The road almost was invisible, just a soft depression in the snow bounded by small pines. It wound through the flat river bottom then began to climb. He reached a cleared field and saw tracks, horse and human. A wisp of smoke rose from the trees beyond the field.

The little house made of silvered wood and covered with snow, blended into the background. The barn, too, seemed to have grown where it stood. Like the old man's house, it faced south. Harry smiled to himself. He was sure the floor plan would be the same, too, bedrooms on the east to catch the morning sun, livingroom on the west for evening light. He wondered if the cookstove was a Monarch.

Horses, big ones, munched hay in the pole corral, and Harry saw cattle along a feeder just beyond. Reject's ears went forward and the hair along his back bristled. Harry looked where the dog looked and saw a Border Collie charge towards them. He stopped and waited, Reject stopped beside him. The dog slowed as he neared them, then came nose to nose with Reject. They sniffed suspiciously, slowly relaxed.

Harry moved on, thought he saw someone near the barn. A man turned towards him. His black wool coat nearly matched the one Harry wore, the one he'd taken from the old man's house after the auction. Sparse gray hair showed beneath a battered Stetson. His eyes appraised Harry, then smiled in welcome.

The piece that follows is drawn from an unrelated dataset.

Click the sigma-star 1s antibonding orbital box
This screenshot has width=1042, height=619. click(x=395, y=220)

"Don't get much company this time of year. How can I help you?"

Harry smiled back. "I'm plannin' to move in, on that place over by your bridge. I've got a horse I need to board for a while."

"What sort of a horse?"

"An old mare, a Percheron. She belonged to my Granddad."

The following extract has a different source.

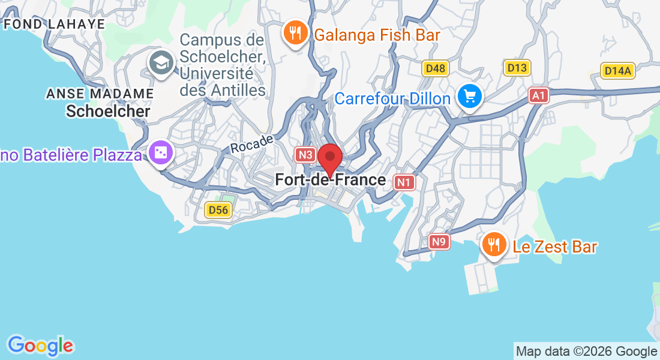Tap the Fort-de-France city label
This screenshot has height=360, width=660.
pyautogui.click(x=330, y=179)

The man looked at Harry with new interest. "What you doin' with a horse like that? Nobody has draft horses anymore except beer companies and crazy old coots like me."

"Well," Harry said with a grin, "I'm not from a beer company."

"You plannin' to work her?"

"I hope so. I want to learn how, if I can."

"Nothin' to it. So how long you need to board her?"

"I'm not sure. Until the weather breaks. I need to get a place built and get my wife and kids."

"New neighbors," the man said with obvious pleasure. "Come inside and meet the wife. By the way, my name is Davis, Walt Davis."

"Harry Isaacson," Harry said as they shook hands.

Harry was right about the floor plan. With a few differences it might have been his grandparents' house. And the cookstove was a Monarch, shiny chrome and green enamel. A Dripolator steamed with fresh coffee beneath the warming ovens.

"Frances, come meet our new neighbor," Walt said and she came in, wiped her hands on a gingham apron. "He's movin' in to the old McTavish place. Wife and kids, too."

"Bill and Martha would be happy to know there was young folks movin' in there." She shook hands with Harry and smiled sweetly. "I'll get you a cup of coffee. Cold out there this mornin'."

"Bill and Martha helped us get started here when we were just young folks," Walt said.

They sat at the kitchen table and Harry had a hard time concentrating on the conversation. Everything was so similar, so comforting, almost uncanny. Walt would be happy to keep the old mare for him, had plenty of hay. He offered to plow out the road with his drag.

"Don't usually bother with plowin' it this time of year. No reason to go to town anyway. And it keeps the hunters out."

When finally they went back outside it had cleared and the little farm sparkled under an intense sky. Harry hoped his new place would someday look as good. The brightness blinded him and he shaded his eyes as they talked. He said he would be back the next day or at worst the day after.

Reject had found a friend and the two dogs chased each other up and down the road. Harry had to whistle several times before Reject broke it off. He licked Harry's hands and danced around him. Harry led the way back towards the pickup with a brisker step and lighter heart.